After I sorted out my thoughts, I asked him why he kept stressing me to keep looking for a higher paying job to fill in the income gap while he can career transit with a pay cut but yet he can be so generous in giving away half an apartment.

I reminded him my health is not good and should not be working so hard in the first place.

Plus he always commented our son is unlucky to have to look after three adults. I am sure both of them have ample funds to look after themselves and there will not be any expectations for my son to look after anyone.

Why is the husband not taking care of his own family? Me and his son.

Why am I saving every penny but while he can be so generous and give away half an apartment?

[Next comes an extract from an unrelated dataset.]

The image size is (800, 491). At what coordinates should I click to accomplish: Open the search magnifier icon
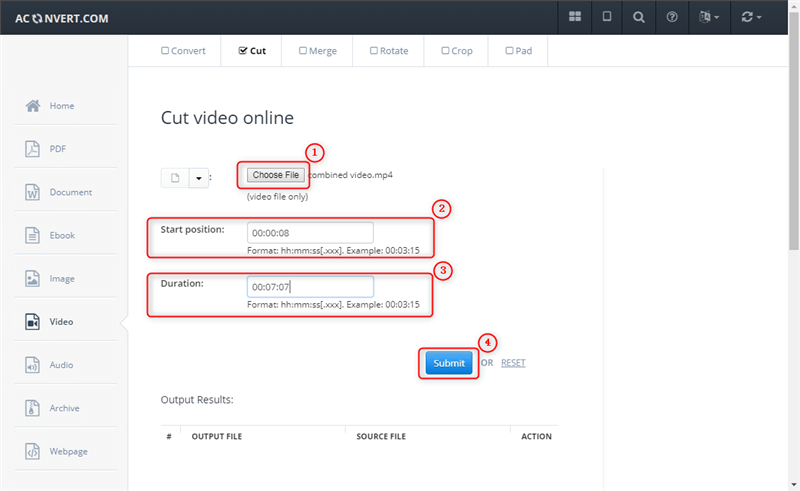click(638, 17)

What made my blood boil was my sister in law asking me which property can she invest in since she is getting her graduaty of 100K soon and she have spare funds (I am sure it is savings from the free 50 per cent from her brother).

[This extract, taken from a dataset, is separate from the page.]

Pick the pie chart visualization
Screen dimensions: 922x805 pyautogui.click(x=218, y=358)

The more I thought of it, the more upset I got. Since our almost divorce episode, he has no access to money but an allowance and credit card.

Maybe he did it on purpose, quipped my mum.

This is not making me feel any better so I decided I should not be short changing myself and trying to save every penny don our new place anymore.

The floor is rough? Just get grouting done.

This needs painting? Sure, just do it.

What is a few hundreds and thousands compare to a half an apartment right?

Next, maybe I should quit my job, go shopping and enjoy life since I have a generous husband who can give away half an apartment freely. He must be loaded.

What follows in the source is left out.